Two other vaccines that are approved in the US and/or are being used in other countries (Johnson & Johnson and Astra-Zeneca) use DNA enclosed in an adenoviral vector. An adenoviral vector is basically a modified “shell” of an adenovirus; the virus’s genetic material has all been removed and scientists have co-opted the “shell” to send in genetic material that they want. The components of these vaccines, as the RNA ones described above, will not remain long-term in your body. However, different from the lipid droplet, the adenoviral vector itself can cause your immune system to react. When your immune system reacts to something, it creates a memory of how to best recognize that foreign molecule and quickly remove it. This means there is a potential risk with an adenoviral vector that your immune system would recognize exposure to a future adenoviral vector and react to it.
The genetic therapy that is progressing towards use in a clinical trial (Taysha Gene Therapies, TSHA-105) for the treatment of SLC13A5 Deficiency should not be at risk for an interaction with any of the vaccine approaches discussed above. TSHA-105 (developed by Taysha Gene Therapies) is DNA delivered by an adeno-associated viral (AAV) vector. An AAV vector is derived from a different type of virus than an adenovirus, and the two should not pose cross-immunogenicity risk. So, receiving a vaccine delivered by an adenovirus vector should not create any issues with receiving a gene therapy delivered by an AAV vector (like TSHA-105).
However, there are other groups working on gene therapy options using adenovirus vectors, and they may become a reality in the future.
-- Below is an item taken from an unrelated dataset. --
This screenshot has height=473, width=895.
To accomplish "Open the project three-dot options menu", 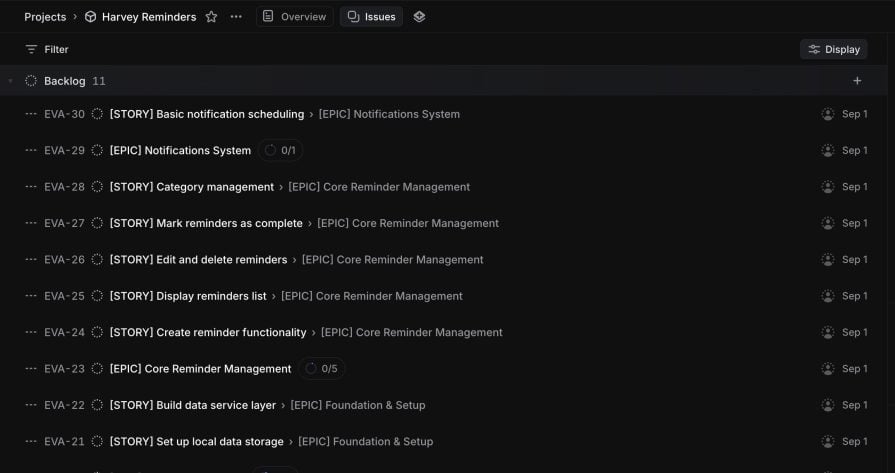I will click(236, 17).
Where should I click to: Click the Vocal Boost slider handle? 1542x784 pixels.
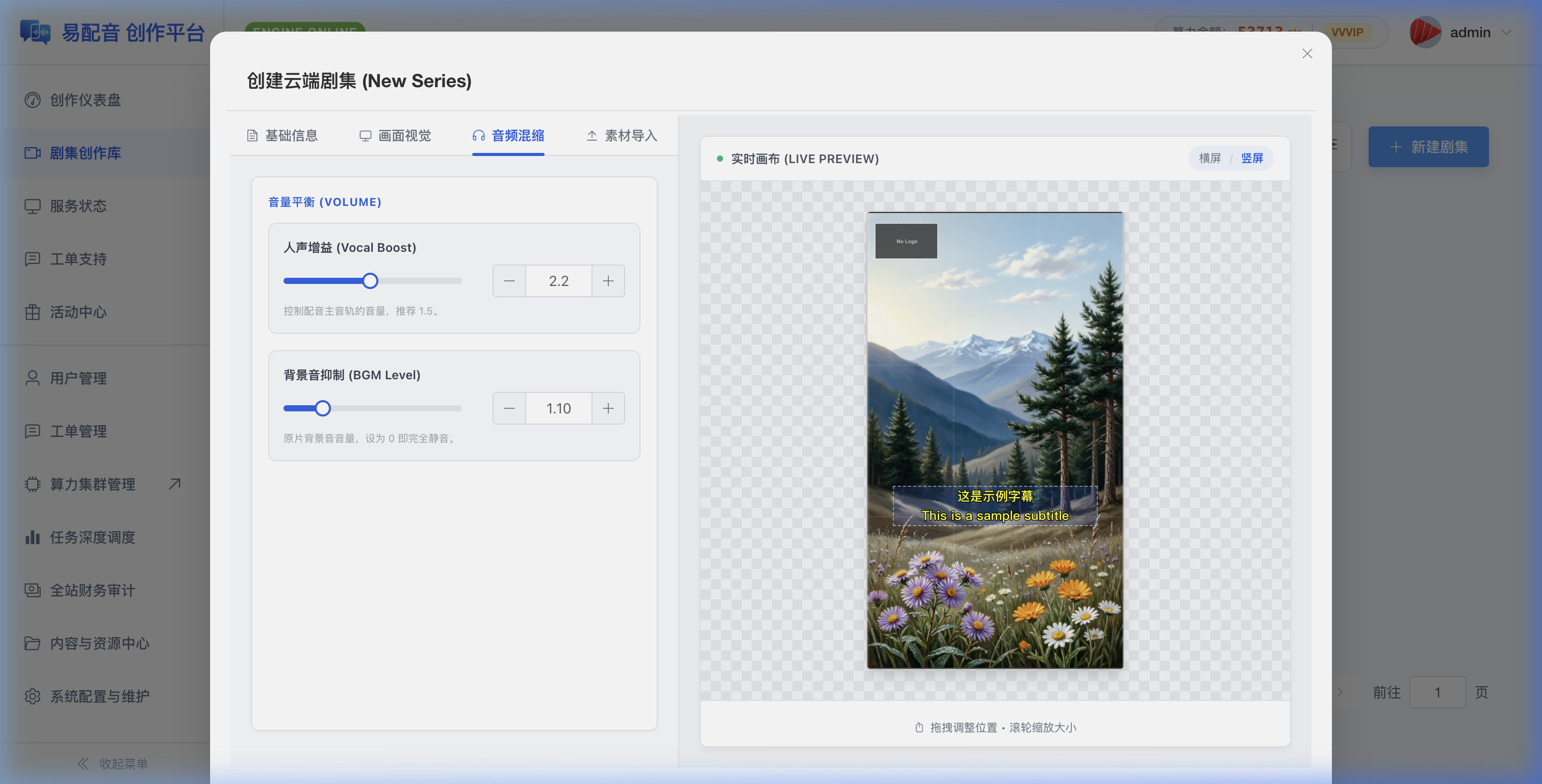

It is possible that the adenovirus vector vaccines could pose a potential risk to a successful genetic therapy approach that uses an adenovirus vector in the future. There are many types of adenoviruses, and many people naturally encounter adenoviruses in the environment and develop some level of immunity, so it is not a certainty that this would necessarily cause an issue.
While there is still much we do not understand, the take-home is that there is possibly a risk that vaccines delivered with adenovirus vectors (such as Johnson & Johnson or Astra Zeneca’s COVID-19 vaccines) could create an issue with a future gene therapy, but there is at this time not thought to be a risk to the gene therapy that is progressing towards use in a clinical trial (Taysha Gene Therapies). The currently approved RNA-based vaccines (Pfizer and Moderna), are not a concern for any likely gene therapy trial.